Requirement:
Replace "dock" with "taskbar" throughout the records below, keeping every other word as it is. Give back the text of all the records, leaving out the pictures.

Exercise inputs:
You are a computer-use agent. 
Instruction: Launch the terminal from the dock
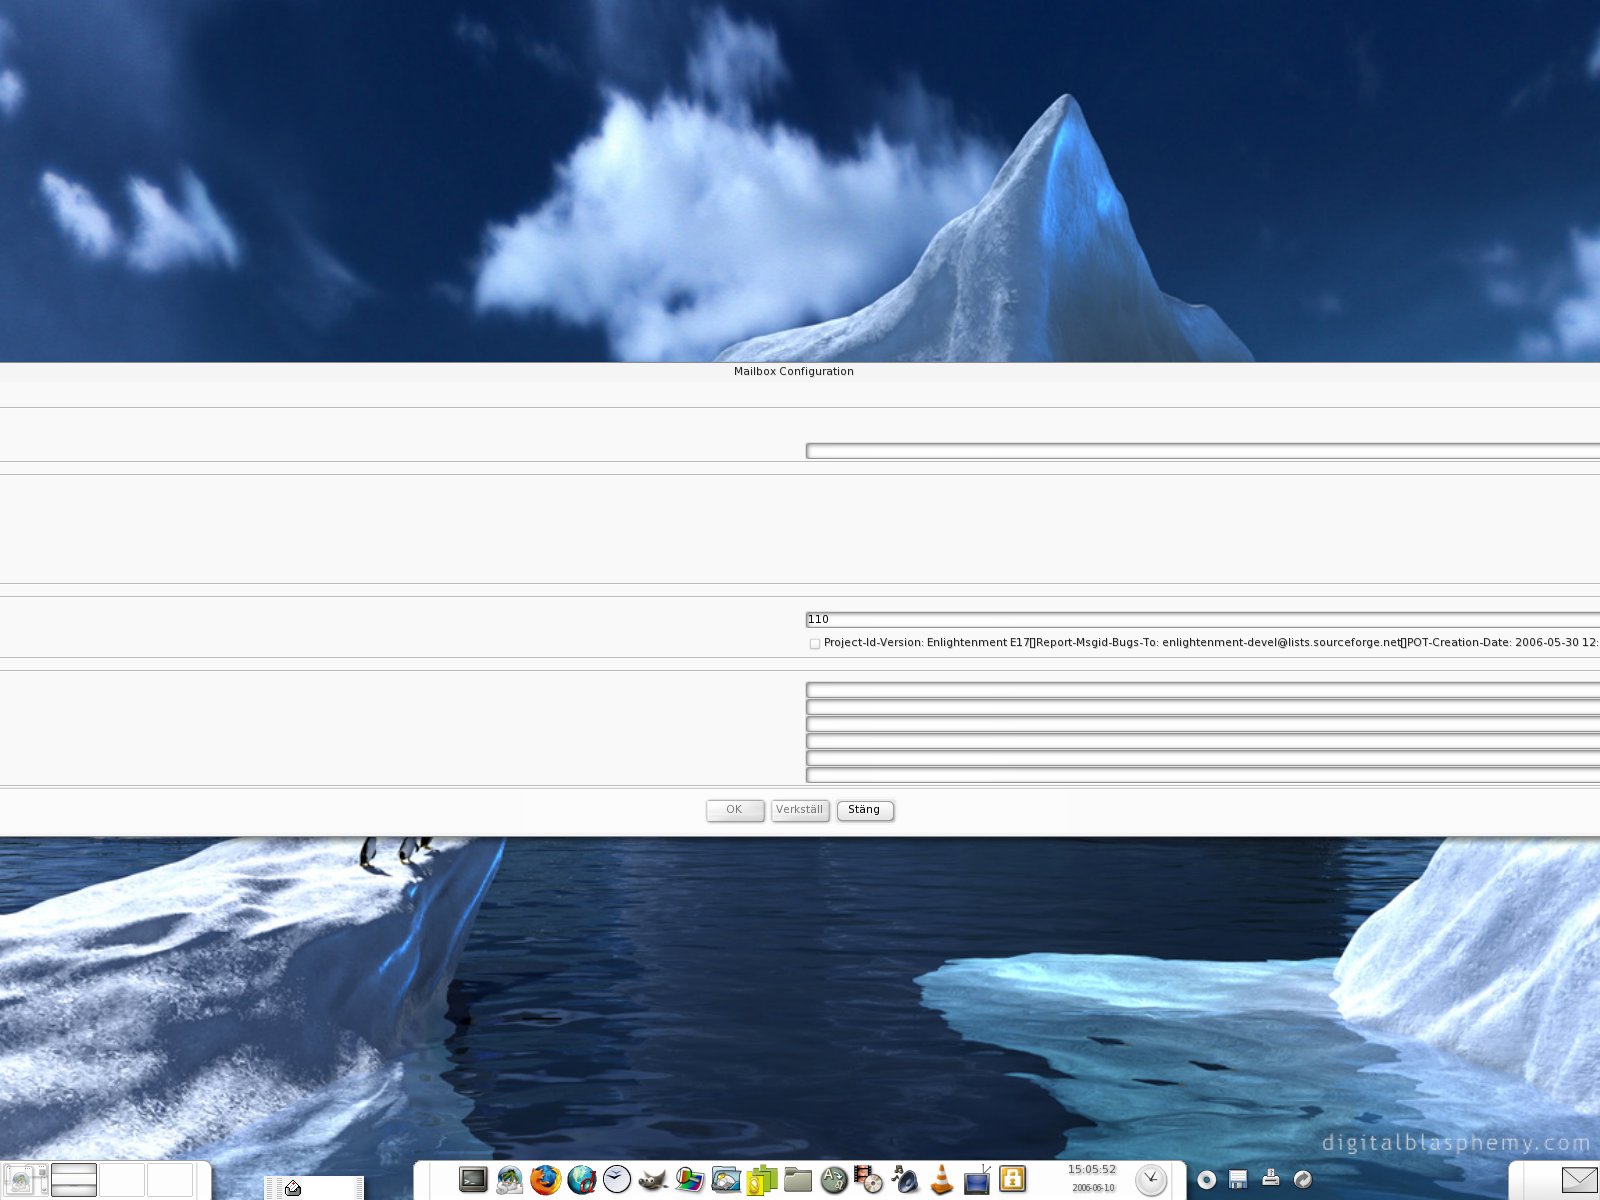coord(473,1180)
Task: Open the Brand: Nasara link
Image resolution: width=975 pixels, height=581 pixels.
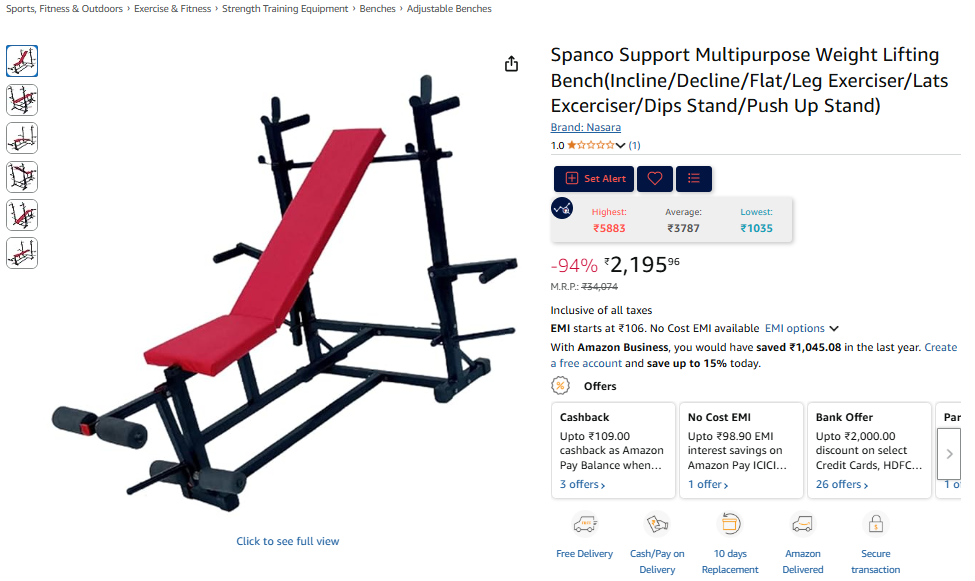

Solution to the problem:
You are a computer-use agent. 
Instruction: Launch the terminal from the taskbar
coord(473,1180)
Task: Open the Brand: Nasara link
Image resolution: width=975 pixels, height=581 pixels.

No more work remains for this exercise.